** Recorded data follows **

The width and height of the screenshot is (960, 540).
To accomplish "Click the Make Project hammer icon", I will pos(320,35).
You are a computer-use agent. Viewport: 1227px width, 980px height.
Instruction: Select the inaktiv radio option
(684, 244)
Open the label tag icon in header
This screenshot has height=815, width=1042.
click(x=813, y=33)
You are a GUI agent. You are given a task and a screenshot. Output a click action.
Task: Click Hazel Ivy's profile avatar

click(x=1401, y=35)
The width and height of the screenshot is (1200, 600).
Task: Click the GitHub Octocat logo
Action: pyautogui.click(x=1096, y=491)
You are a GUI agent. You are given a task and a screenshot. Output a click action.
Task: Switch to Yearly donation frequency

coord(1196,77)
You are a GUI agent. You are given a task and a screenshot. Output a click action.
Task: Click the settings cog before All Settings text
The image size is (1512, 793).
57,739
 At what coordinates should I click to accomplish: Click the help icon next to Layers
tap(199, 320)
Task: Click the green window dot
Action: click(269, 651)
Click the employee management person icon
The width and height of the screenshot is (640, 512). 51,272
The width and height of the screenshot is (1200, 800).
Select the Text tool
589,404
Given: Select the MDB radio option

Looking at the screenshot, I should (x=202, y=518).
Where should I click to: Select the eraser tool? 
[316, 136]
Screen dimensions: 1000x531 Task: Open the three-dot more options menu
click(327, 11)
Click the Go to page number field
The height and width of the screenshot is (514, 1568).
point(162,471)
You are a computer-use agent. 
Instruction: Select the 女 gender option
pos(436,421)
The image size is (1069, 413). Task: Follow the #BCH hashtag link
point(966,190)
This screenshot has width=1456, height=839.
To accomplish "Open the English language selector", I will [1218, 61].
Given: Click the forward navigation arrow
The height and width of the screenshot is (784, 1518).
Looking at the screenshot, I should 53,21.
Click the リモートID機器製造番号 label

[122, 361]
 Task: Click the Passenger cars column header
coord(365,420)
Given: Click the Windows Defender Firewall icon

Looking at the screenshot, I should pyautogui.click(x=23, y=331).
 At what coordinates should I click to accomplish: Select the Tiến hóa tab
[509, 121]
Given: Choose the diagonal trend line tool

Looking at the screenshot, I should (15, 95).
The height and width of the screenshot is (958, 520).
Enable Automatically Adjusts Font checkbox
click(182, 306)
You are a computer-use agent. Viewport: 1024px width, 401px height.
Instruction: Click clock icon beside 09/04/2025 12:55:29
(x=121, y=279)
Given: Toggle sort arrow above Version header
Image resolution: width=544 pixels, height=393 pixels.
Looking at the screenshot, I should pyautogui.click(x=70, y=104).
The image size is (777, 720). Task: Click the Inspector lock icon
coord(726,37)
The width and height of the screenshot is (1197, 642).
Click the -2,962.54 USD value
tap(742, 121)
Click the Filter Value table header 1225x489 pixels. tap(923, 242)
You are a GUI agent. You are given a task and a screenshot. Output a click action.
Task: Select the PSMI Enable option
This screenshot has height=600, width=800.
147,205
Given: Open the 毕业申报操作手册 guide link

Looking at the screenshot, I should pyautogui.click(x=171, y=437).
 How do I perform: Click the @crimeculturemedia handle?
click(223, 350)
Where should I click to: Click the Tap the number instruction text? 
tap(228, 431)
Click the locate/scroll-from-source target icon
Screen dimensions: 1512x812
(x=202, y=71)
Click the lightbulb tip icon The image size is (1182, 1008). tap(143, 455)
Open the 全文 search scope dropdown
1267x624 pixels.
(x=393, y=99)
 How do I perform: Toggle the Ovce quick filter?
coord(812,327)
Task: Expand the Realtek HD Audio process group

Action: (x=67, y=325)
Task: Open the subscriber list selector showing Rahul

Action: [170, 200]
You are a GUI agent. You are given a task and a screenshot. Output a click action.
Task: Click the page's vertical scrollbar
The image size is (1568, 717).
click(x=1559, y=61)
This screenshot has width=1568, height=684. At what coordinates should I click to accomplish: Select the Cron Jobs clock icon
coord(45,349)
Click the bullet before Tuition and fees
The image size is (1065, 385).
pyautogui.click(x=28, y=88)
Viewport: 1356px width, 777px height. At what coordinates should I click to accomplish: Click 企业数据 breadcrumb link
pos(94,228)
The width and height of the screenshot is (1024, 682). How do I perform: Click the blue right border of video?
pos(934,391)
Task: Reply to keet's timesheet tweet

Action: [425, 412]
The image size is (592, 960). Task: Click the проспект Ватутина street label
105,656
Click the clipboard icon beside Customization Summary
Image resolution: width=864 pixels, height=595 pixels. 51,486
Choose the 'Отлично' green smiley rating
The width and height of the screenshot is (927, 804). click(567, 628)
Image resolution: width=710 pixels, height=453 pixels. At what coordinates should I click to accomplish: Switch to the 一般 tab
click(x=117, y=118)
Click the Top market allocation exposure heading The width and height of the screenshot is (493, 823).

** End of Recorded data **

# Your task:
Search the data above for the string "page" and copy each line that has it.

# Result for this task:
Click the Go to page number field
Task: Click the page's vertical scrollbar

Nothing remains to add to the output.